Lucien Goethals (26 June 1931 - 12 December 2006) was a Belgian composer.

==Life==
Lucien Goethals was born in Ghent, but spent his formative years in Argentina, where he studied at the Dima Conservatory of Buenos Aires. When he returned to Belgium, he continued his studies at the Royal Conservatory in Ghent up to 1956, where he earned his first prize in organ, music history, counterpoint, and fugue. He later studied orchestration with Norbert Rosseau, and serial technique and electronic composition with Gottfried Michael Koenig and De Meester.

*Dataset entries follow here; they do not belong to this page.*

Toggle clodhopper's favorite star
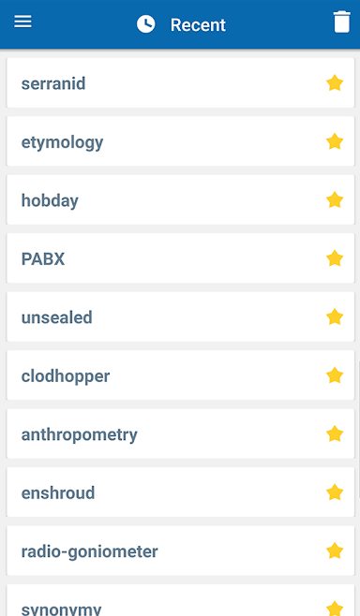 pos(335,375)
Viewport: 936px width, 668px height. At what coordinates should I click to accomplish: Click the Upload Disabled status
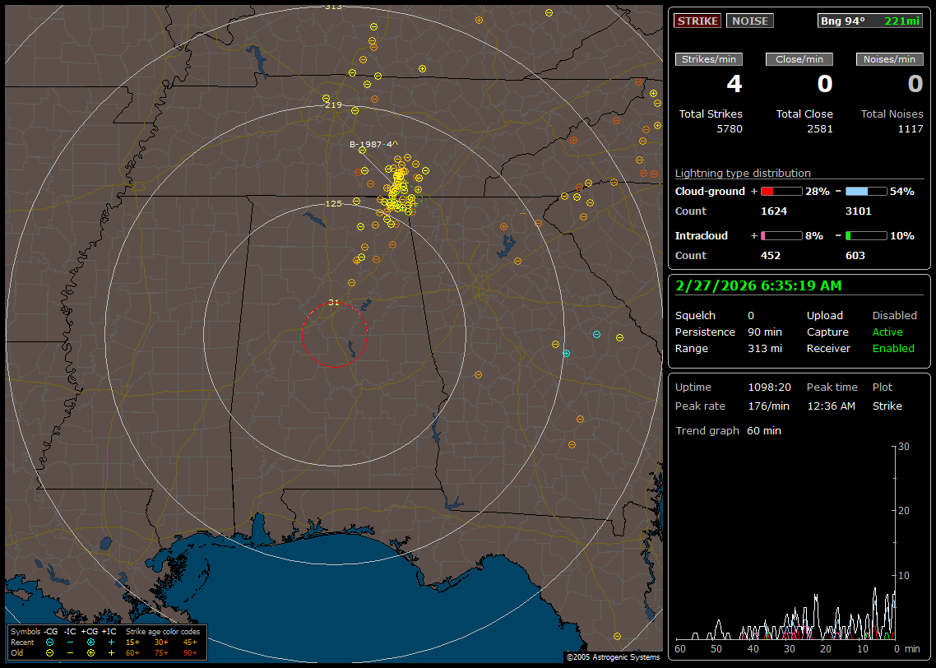[x=894, y=315]
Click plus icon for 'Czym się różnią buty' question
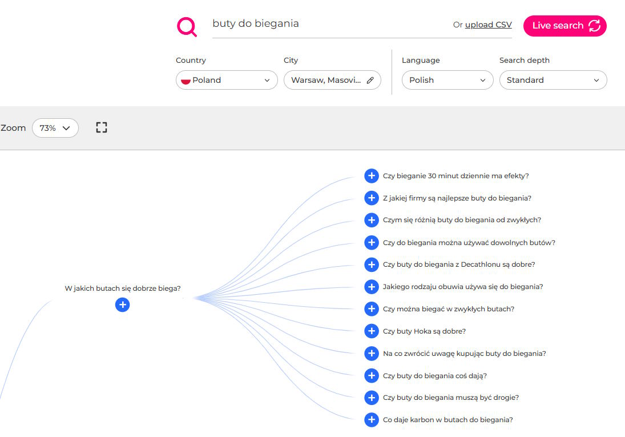The height and width of the screenshot is (437, 625). pos(372,220)
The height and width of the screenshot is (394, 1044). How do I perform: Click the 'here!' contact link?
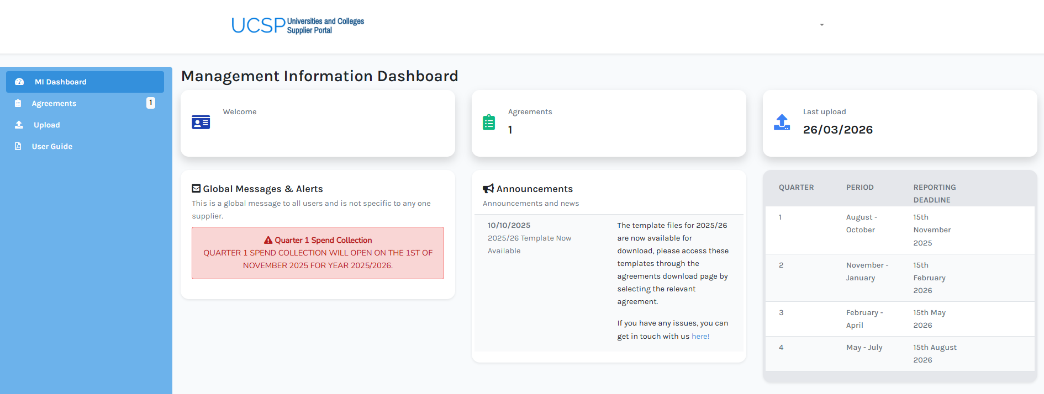[700, 336]
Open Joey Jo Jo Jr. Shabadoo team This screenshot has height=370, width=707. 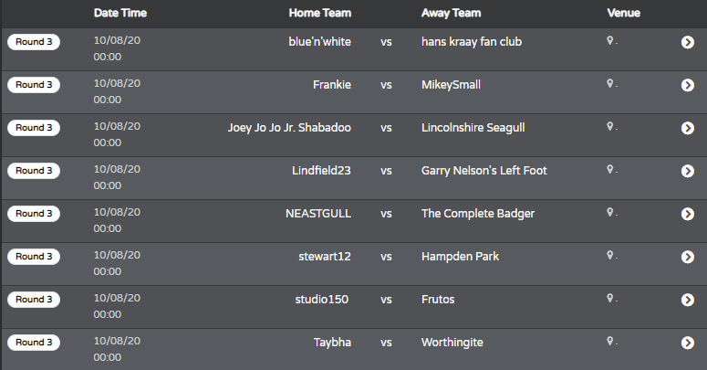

He worked at the IPEM in Ghent ever since it was founded in 1962, and was its artistic director from 1970 to 1987. He died in Ghent, aged 75.

==Aesthetics==
Goethals was a stubborn proponent of "high" culture, in opposition to postmodernism thinking, which wants to dissolve the separation between "high" and "low" culture into the function of a global post-industrial culture of consumption.

==Compositions==
- Musica Dodecafonica, for piano (1959)
- Twee Kristallen, for piano (1961)
- Studies I–VIIb, for tape (1962–73)
- Diálogos, for wind quintet, percussion, 2 string quintets, string orchestra, and 4-track tape (1963)
- Endomorfie I, for violin, piano, and tape (1964)
- Endomorfie II, for 8 winds (1964)
- Cellotape, for cello with contact microphone, piano, and tape (1965)
- Lecina (6 songs, text: J. Van der Hoeven), for mezzo-soprano, flute, violin, and cello (1966)
- Sinfonía en gris mayor, 2 orchestras, percussion, 2 tapes (1966)
- Contrapuntos, for 1–12 tapes (1967)
- Mouvement (String Quartet No. 1) (1967)
- Vensters (text: J. Van der Hoeven), mobile for 2 speakers, cello, piano, percussion, 4 film projectors, and 4 tapes (1967)
- Cáscaras (text: C. Rodriguez), cantata for mezzo-soprano and 5 instruments (1969)
- Hé! [collaborative work with Karel Goeyvaerts and Herman Sabbe] (text: Herman Sabbe), for mime, 10 instruments, tapes, and slide projector (1971)
- Concerto for Orchestra (1972)
- Llanto por Salvador Allende, for trombone (1973)
- Melioribus, for tape (1973)
- Tres paisajes sonores, for flute, oboe, horn, trombone, violin, double bass, and harpsichord (1973)
- Diferencias, for 10 winds (1974)
- Polyfonium, for tape (1975)
- Four Pieces for Orchestra (1976)
- Pluriversum, for tape (1977)
- Música con cantus firmus triste, for flute and string trio (1978)
- Pampa (R. Güiraldes), mezzo-soprano, flute, clarinet, violin, viola, cello, piano, and percussion (1979)
- Polyfonium II, for tape (1980)
- Concerto for bass clarinet, contrabass clarinet, and orchestra (1983)
- Concierto de la luz y las tinieblas, for organ and orchestra (1990)
- Synthèse '92, for tape (1991)
- String Quartet No. 2 (1992)

==Bibliography==
- Dierickx, Jelle, and Rebecca Diependaele (eds.). 2016. Het Pluriversum van Lucien Goethals, Leuven: MATRIX New Music Centre.